The NYPD wants to send detectives to the Philippines to hunt down a fugitive home-health aide charged with murdering a wealthy Manhattan jeweler, The Post has learned.

Miguel Abarentos, 26, was indicted this week for allegedly slaying Thawerdas Sadhwani, 85, by crushing his throat with a chair in his East 36th Street co-op last Dec. 15, court sources said.

“He took a chair and used it as a guillotine,” a source said, adding that Abarentos allegedly first smashed Sadhwani in the head with a lamp.

“The old man was getting on his nerves and he just snapped,” said a source.

Abarentos allegedly snatched a pile of cash and credit cards and headed to an Internet cafe in Queens — where he confessed to the crime in a Facebook chat with a pal, a law enforcement source said.

“I got to get out of here,” he allegedly confided. “I just killed somebody.”

Abarentos waited two days before booking a flight to Malaysia. He later headed to the Philippines.

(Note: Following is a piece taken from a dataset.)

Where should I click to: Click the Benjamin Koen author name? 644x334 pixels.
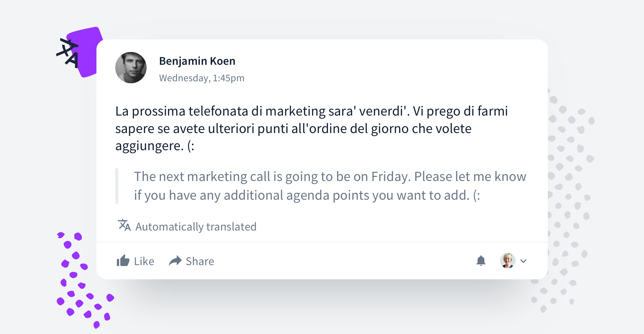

The case will now be submitted to the Justice Department, which will reach out to Filipino officials about tracking Abarentos down in that country.

If the government approves, federal agents and detectives from the 17th Precinct will head to Southeast Asia.

Abarentos was on his flight two days after the murder when the body was found.

A maid showed up for her shift and got worried when no one answered the door. She called the building porter, who discovered the battered corpse inside.

“I was too scared to look inside. I stood outside the bedroom door,” said the maid, Rinchen Choedon, 43.

Originally from India, Sadhwani became a successful jeweler and traveled frequently for business, relatives said.

He took great pride in purchasing the fancy co-op.

Sadhwani’s daughter, Meenu Sadhwani, and his wife both live abroad.

The jeweler’s immediate family kept the gory details of his violent death a secret.

Many who attended his Queens funeral were unaware he had been murdered and assumed he died of old age, sources said.

“I still find it hard to believe,” said relative Sonia Sadhwani. “I don’t understand how a person could possibly do this.”